The Klu Klux Klan in Brundidge & Opelika
It should be noted that 1925 and 1926 was when the KKK was at its peak of power throughout the South and, especially, in Brundidge where the town had its own chapter of the Knights of the Klu Klux Klan and its members would have included the white civic leaders of Brundidge, as well as the white businessmen, merchants, doctors, lawyers, politicians, church leaders, of the town. Less than a month before Sherman died (March 22,1925), the Troy Messenger reported, on the 25th of February, 1925, there was the largest public gathering to have ever to have ever occurred in the Brundidge, with 500 cars, and 3,000 people attending a Klan rally where a large American flag was presented to the local consolidated school. At this rally the Klan’s Imperial Lecturer gave a very well received speech and denounced all who opposed the Klan , and made an appeal for the Brundidge Klansmen, and all present, to use their influence with their senators & congressmen to get Klan supported legislation passed. This was a proud & glorious moment for Brundidge, and music was supplied by a “splendid brass band composed of Brundidge boys and girls.” Given the Klans well known violent tendencies against blacks, and the supporting sentiment & fervor of the white citizens in Brundidge, it is not surprising that the six Johns children were threatened to leave town or pay with their lives! Aside from the article in the Troy Messenger, there are no readily available pictures of the Klan rally that occurred there. A similar rally took place in Opelika, with the presentation of a large flag, and notable Klan speakers.

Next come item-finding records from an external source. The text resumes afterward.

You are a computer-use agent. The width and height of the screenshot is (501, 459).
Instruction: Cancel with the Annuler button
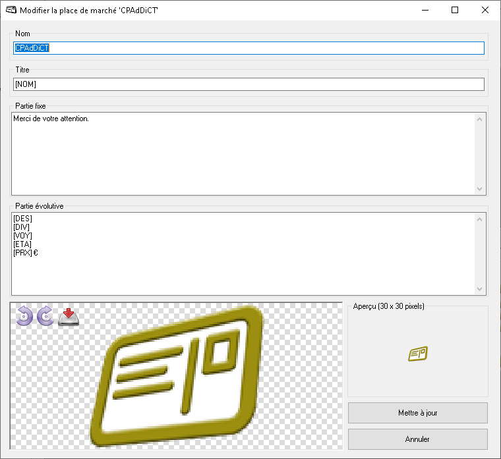click(x=417, y=439)
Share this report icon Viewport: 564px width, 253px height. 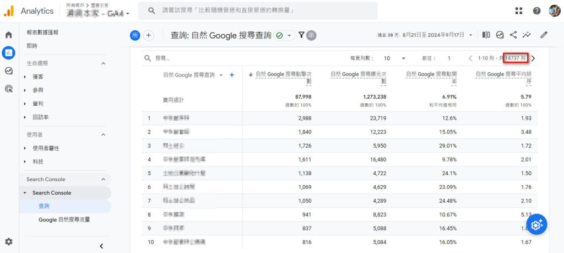click(513, 35)

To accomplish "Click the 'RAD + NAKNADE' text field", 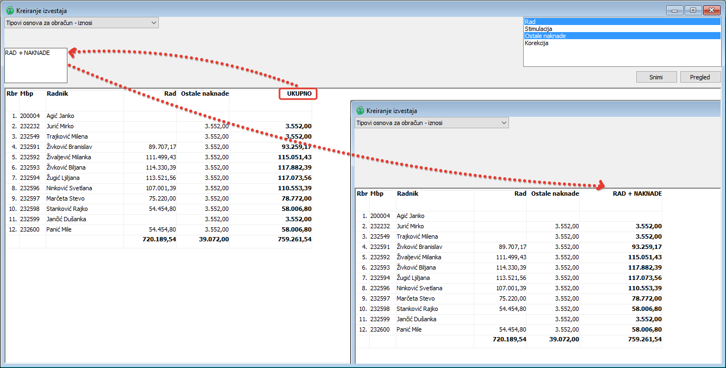I will [x=36, y=65].
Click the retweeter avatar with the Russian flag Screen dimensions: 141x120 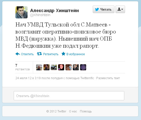61,67
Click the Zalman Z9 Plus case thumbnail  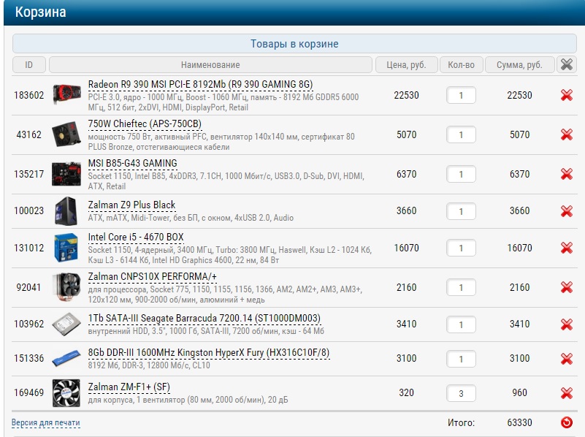(66, 211)
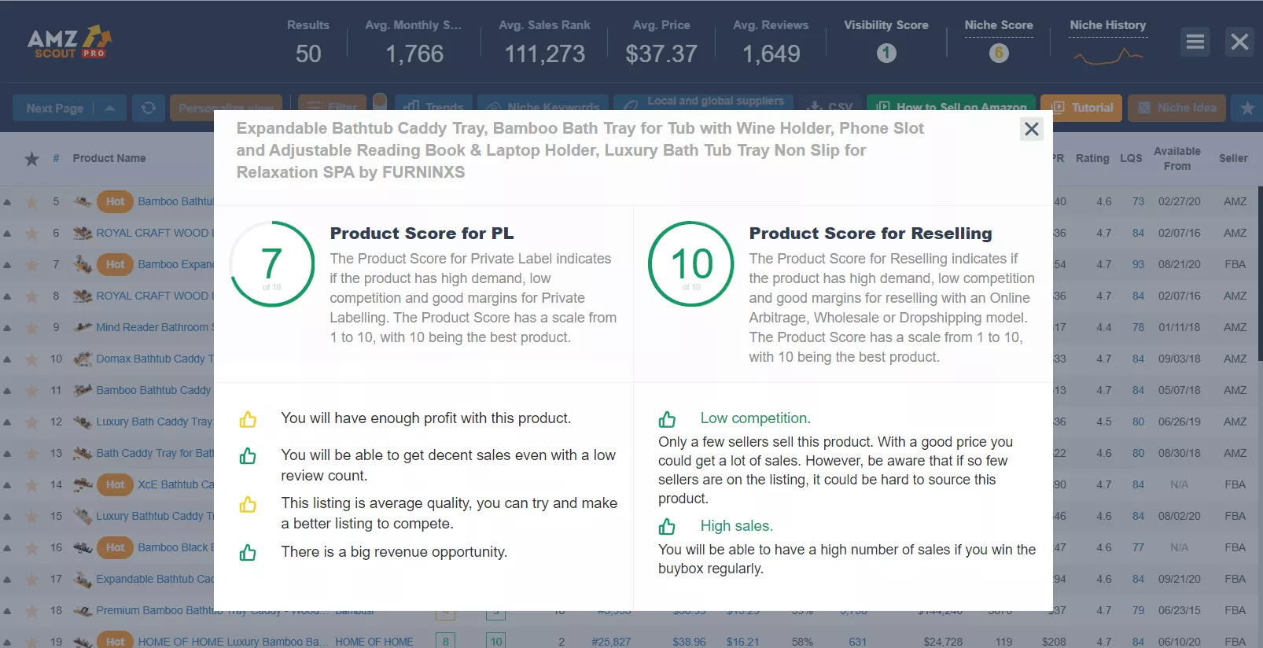Click the star favorites button in toolbar
The image size is (1263, 648).
(1246, 108)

The Johns Family Flees to the North
After C.W., and the rest of the Johns family left Brundidge, the white families took over all of the Johns family’s properties & businesses. When Charles was growing up, in the 1970’s and 80’s several older black townspeople, who were alive in 1925, would tell Charles about how well his family had been doing before the banishment by the KKK. Mr. Clem Pugh took Charles to a particularly high vantage point in town and told Charles “your family had land as far as you can see, and then as far as you can see after that” and that after the Johns family had fled to the North “the white people came in, overnight, and told us that they now owned everything.” When Charles was talking on the phone to a cousin of his, Mr. Joe Johns, who was living in Ohio, his cousin said that he was surprised that there were any Johns’ still living in Brundidge, after what had happened to the family in 1925. He told Charles that the family had been given an ultimatum by the Brundidge Klan “Once you bury your father [Sherman], if you don’t want to die, you had better leave town.” C.W. Buried his father in the family plot at the St. Paul Ame Church cemetery, and then took his family to the Chicago/Detroit area. Charles once asked his grandfather why the knuckles on his hands were so big, and C.W. told him that they got that way while he was working in the steel mills up North.
C.W. was very shrewd however and, although he knew he could do nothing directly in the town of Brundidge, or Pike county, or the state of Alabama for that matter, due to the political power held by the local the white families & the Klan, he went to the Federal Land Bank in New Orleans and took out loans on the families properties. He then used those monies to buy out his brothers & sisters interests in those properties, since he knew that his brothers & sisters would never be going back to Alabama ever again. C.W. however, planned on going back, and in the 1950’s he returned with his wife, Mittie Johns, and their son T.K. Johns, to Brundidge and ran a grocery store. He very diligently paid off the property loans, and even after his death in 1982 the last payment was made in 1988 and the ownership of the properties was consolidated under his descendants names. A map from 1931 shows that there was, indeed, property in Brundidge where the Federal Land Bank in New Orleans was listed as the lien holder.